うつ病にアニマルセラピーは有効? 私にとっては有効でした。

今日は私が経験したアニマルセラピーについて書こうと思う。アニマルセラピーというと大げさだが、私の家に小さい犬がやってきた話である。

アニマルセラピーとは、動物と触れ合わせることでその人に内在するストレスを軽減させたり、あるいは当人に自信を持たせたりといったことを通じて精神的な健康を回復させることができると考えられている。-wikipedia

うつ病になると脳が機能不全を起こす。私も脳が故障してしまい、恐怖と不安を本能的に感じる以外、何も考えられず、何の感情も持てなくなってしまった。

何にも関心が持てず、何を見ても心が動かない。思考能力が低く感情が乏しいので笑うこともなく、会話もままならない。

一日中横になって過ごし、トイレには這っていき、食事は与えられるものを食べた。食事を楽しむなんてことは出来ず、美味しいと感じることもなく、まるで飲み込むように無理やり食べた。

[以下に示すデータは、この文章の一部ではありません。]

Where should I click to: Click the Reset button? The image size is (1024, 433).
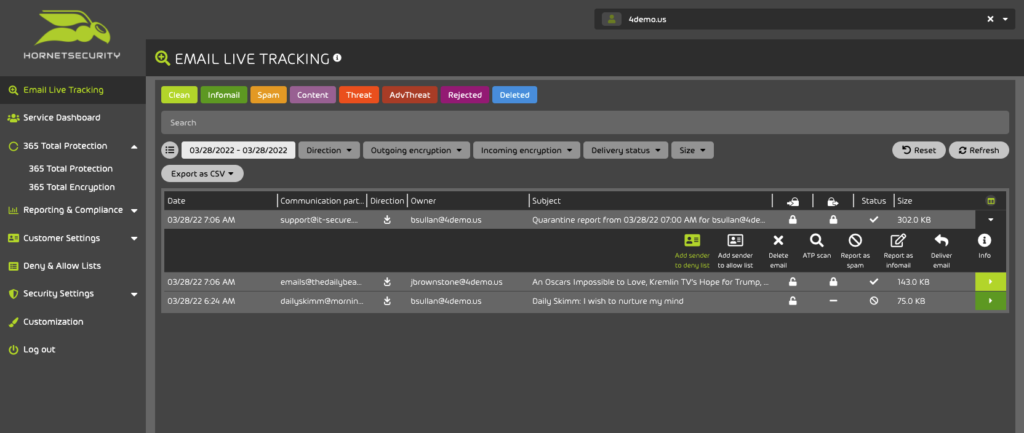pyautogui.click(x=919, y=150)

少し起き上がれるようになると、今度は不安と恐怖に押しつぶされて衝動的に死にたいと思うようになった。

家族は心配した。日中は家に私1人になってしまうので、私がマンションの駐車場に飛び降りて叩きつけられているのではないかと、その頃は毎日心配で帰ってくるたび駐車場を覗いてから家に入っていたと言う。

何の意欲も湧かず、感情が麻痺したままの状態は、半年近くも続いた。

そんなある日のことである。夫が私に一匹の子犬を出会わせてくれた。それは小さくて、華奢な、チワワのオスの赤ちゃんだった。

全身が黒くて手足と口のまわり、眉とシッポの先が白いその子犬は、私の両手に収まるほど何もかも小さいのに、意志が強そうで、大きな目をきょときょととして、馴れ馴れしくすり寄ってきた。

「……か、かわいい」

私はそう言った。今も覚えているが、それはうつ病になって初めてプラスの感情が湧いた瞬間だった。何にも興味が持てなかったのに、私はその小さい犬に関心を持ったのだ。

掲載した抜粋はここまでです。